> _Short task A_
Copy the grant-seeking tips between "At the AFP Massachusetts" and "mission and history.", inclusive.
> _Short task B_
In one to three sentences, explain what the grant-seeking tips say a proposal should open with instead of a boilerplate mission and history.

> _Page text_
Corporate grant seeking tips from Walmart

At the AFP Massachusetts 2011 Fundraising Conference on November 30th, Margaret McKenna, former CEO and now senior advisor to the Walmart Foundation, shared some tips for appealing to corporate grant makers that I’d like to pass along to you.

  • Use your “heart and instincts.” Think about what would move you to give money, and write accordingly.
  • Make your case succinctly right up front. Be very “crisp” right from the start by defining the problem and how you are planning to address it. Show why your organization has the credibility to address this problem. Don’t lead with a boilerplate mission and history.
  • “Use bullet points.” Explain the need, why the need is important and how it is not being met, whether anyone else is addressing this, and why the money should go to you.
  • In writing about your mission, explain why it is important. Would some other group have to come along to address this if you went away? Would anyone care?

> _Recorded data_
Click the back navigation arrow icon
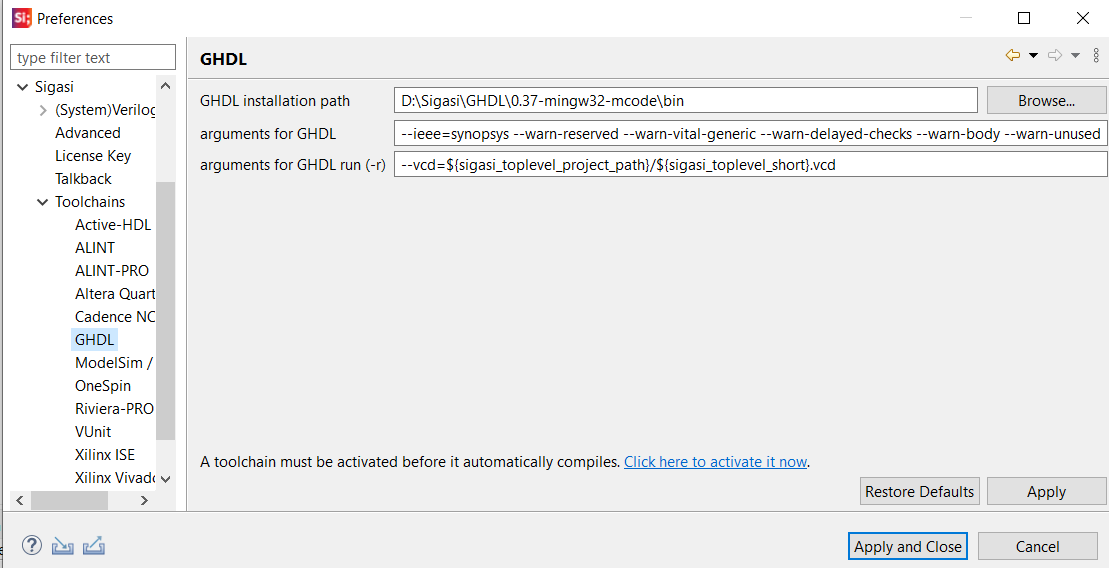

* * *

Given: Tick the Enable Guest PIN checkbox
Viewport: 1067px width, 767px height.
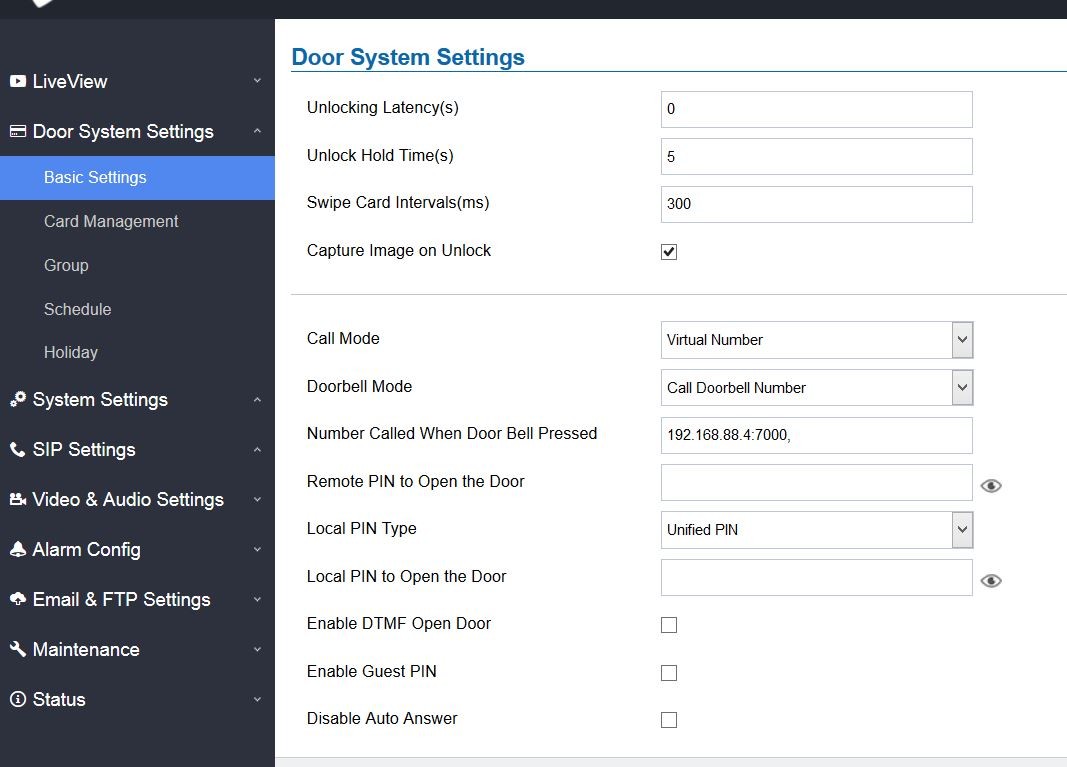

---

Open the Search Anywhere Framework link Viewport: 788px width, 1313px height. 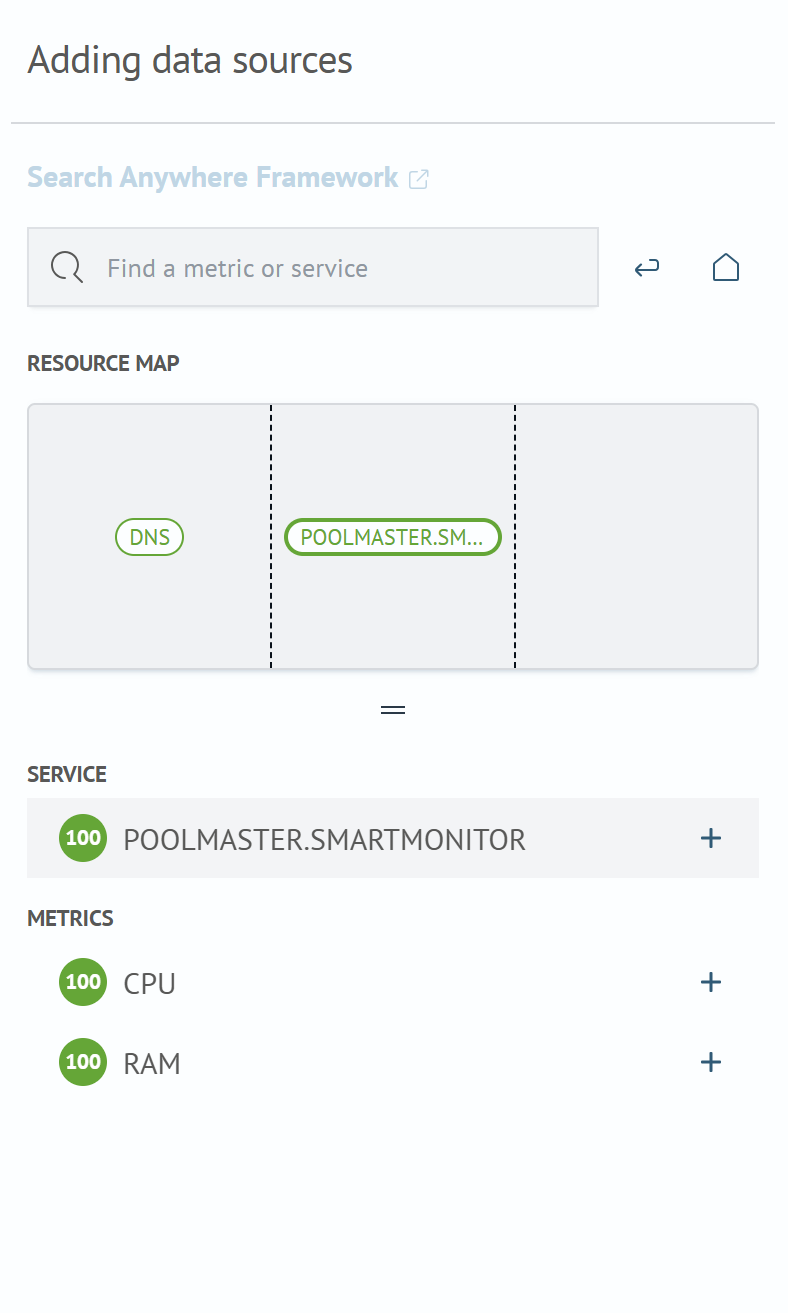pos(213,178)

> _Exercise response A_
At the AFP Massachusetts 2011 Fundraising Conference on November 30th, Margaret McKenna, former CEO and now senior advisor to the Walmart Foundation, shared some tips for appealing to corporate grant makers that I’d like to pass along to you.

  • Use your “heart and instincts.” Think about what would move you to give money, and write accordingly.
  • Make your case succinctly right up front. Be very “crisp” right from the start by defining the problem and how you are planning to address it. Show why your organization has the credibility to address this problem. Don’t lead with a boilerplate mission and history.

> _Exercise response B_
A proposal should make its case crisply right from the start by defining the problem and how the organization plans to address it. It should also show why the organization has the credibility to address that problem.